*** Begin section ***

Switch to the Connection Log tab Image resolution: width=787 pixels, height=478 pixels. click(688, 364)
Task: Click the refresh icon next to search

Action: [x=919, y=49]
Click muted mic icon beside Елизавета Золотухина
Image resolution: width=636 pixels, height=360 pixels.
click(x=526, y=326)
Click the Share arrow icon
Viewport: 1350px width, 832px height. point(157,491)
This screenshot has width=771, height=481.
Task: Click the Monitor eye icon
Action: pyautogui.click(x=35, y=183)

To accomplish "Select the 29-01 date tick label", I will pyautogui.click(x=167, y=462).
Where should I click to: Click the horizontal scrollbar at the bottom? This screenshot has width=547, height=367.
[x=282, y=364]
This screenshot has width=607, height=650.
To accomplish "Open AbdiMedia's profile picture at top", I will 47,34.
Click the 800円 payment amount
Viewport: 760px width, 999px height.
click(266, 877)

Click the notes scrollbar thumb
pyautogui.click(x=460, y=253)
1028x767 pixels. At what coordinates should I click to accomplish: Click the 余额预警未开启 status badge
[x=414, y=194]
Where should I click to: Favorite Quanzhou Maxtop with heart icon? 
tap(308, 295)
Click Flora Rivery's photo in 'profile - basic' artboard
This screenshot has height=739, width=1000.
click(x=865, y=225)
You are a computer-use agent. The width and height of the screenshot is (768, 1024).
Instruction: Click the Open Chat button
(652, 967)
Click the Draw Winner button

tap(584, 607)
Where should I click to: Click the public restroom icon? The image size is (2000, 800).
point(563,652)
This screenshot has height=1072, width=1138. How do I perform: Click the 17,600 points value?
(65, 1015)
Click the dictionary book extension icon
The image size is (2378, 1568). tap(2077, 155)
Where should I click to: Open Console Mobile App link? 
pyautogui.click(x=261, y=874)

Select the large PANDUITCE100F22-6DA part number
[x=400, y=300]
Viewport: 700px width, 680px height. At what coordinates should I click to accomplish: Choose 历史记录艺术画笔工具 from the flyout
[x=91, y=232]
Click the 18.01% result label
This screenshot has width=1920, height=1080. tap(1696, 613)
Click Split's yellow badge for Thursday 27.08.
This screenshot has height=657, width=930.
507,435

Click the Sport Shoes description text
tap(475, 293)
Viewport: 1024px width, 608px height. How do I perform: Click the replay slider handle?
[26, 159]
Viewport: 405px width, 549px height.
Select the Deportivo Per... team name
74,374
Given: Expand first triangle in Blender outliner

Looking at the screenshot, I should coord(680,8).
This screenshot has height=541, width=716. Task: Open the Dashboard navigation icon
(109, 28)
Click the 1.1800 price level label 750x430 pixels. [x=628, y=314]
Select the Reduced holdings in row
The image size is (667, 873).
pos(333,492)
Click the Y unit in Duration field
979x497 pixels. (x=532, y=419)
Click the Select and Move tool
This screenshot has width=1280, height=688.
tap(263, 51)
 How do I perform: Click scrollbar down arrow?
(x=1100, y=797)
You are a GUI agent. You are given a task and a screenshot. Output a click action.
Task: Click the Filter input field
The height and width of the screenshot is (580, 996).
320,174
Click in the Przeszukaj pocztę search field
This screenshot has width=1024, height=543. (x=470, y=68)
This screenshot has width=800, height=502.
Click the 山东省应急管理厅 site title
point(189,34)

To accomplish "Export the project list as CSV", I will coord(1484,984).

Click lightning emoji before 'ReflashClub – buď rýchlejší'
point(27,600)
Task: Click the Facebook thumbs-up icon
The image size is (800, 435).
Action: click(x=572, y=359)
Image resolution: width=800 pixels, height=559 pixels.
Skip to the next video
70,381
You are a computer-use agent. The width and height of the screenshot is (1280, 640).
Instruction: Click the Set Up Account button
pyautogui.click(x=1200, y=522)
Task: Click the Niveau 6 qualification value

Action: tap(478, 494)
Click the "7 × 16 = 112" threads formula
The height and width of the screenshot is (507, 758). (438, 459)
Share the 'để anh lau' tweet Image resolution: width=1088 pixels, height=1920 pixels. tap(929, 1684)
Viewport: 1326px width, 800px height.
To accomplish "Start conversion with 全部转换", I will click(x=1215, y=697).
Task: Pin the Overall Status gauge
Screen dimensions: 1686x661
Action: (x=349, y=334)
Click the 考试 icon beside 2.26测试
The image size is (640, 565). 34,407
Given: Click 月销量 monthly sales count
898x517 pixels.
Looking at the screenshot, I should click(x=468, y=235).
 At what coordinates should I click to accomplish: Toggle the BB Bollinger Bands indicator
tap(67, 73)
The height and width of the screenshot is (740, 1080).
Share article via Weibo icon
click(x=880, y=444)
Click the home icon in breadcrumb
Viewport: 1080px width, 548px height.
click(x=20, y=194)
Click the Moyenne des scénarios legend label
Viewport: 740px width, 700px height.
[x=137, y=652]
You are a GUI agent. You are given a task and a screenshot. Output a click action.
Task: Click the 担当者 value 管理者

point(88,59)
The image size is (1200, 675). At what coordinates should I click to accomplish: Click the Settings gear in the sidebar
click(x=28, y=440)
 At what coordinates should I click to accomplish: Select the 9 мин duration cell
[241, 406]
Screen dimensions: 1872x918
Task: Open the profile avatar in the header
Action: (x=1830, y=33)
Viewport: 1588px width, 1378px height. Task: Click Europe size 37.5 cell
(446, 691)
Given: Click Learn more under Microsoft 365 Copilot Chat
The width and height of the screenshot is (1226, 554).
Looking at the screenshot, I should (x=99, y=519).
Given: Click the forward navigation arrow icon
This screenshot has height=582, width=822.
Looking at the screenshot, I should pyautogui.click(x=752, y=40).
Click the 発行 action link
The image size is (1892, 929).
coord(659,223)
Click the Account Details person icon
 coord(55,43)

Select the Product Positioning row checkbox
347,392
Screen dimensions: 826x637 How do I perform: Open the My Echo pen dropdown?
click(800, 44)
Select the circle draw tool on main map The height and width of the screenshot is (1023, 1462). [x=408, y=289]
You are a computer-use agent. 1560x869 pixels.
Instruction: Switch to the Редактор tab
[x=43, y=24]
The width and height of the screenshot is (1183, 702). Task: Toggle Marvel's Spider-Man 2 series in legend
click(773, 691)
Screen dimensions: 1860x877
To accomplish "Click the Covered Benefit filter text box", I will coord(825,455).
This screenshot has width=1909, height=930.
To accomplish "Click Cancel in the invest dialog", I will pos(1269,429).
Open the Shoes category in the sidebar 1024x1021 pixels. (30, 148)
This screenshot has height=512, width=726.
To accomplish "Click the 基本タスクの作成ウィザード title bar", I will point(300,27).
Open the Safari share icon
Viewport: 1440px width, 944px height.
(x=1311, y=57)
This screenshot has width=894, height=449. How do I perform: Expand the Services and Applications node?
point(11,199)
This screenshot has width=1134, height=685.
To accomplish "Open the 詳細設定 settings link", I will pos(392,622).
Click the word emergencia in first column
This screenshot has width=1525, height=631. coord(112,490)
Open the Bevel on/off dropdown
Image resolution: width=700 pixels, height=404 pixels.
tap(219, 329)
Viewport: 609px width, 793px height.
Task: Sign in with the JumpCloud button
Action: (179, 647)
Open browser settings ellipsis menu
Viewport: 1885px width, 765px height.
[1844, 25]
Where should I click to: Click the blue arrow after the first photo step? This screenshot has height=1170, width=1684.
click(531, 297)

*** End section ***

> **THE TASK**: All lines from the line containing "This screenshot has width=1909, height=930." through the end of the listing above are to be duplicated exactly; include both ends and nothing further.

> **EXPECTED ANSWER**:
This screenshot has width=1909, height=930.
To accomplish "Click Cancel in the invest dialog", I will pos(1269,429).
Open the Shoes category in the sidebar 1024x1021 pixels. (30, 148)
This screenshot has height=512, width=726.
To accomplish "Click the 基本タスクの作成ウィザード title bar", I will point(300,27).
Open the Safari share icon
Viewport: 1440px width, 944px height.
(x=1311, y=57)
This screenshot has width=894, height=449. How do I perform: Expand the Services and Applications node?
point(11,199)
This screenshot has width=1134, height=685.
To accomplish "Open the 詳細設定 settings link", I will pos(392,622).
Click the word emergencia in first column
This screenshot has width=1525, height=631. coord(112,490)
Open the Bevel on/off dropdown
Image resolution: width=700 pixels, height=404 pixels.
tap(219, 329)
Viewport: 609px width, 793px height.
Task: Sign in with the JumpCloud button
Action: (179, 647)
Open browser settings ellipsis menu
Viewport: 1885px width, 765px height.
[1844, 25]
Where should I click to: Click the blue arrow after the first photo step? This screenshot has height=1170, width=1684.
click(531, 297)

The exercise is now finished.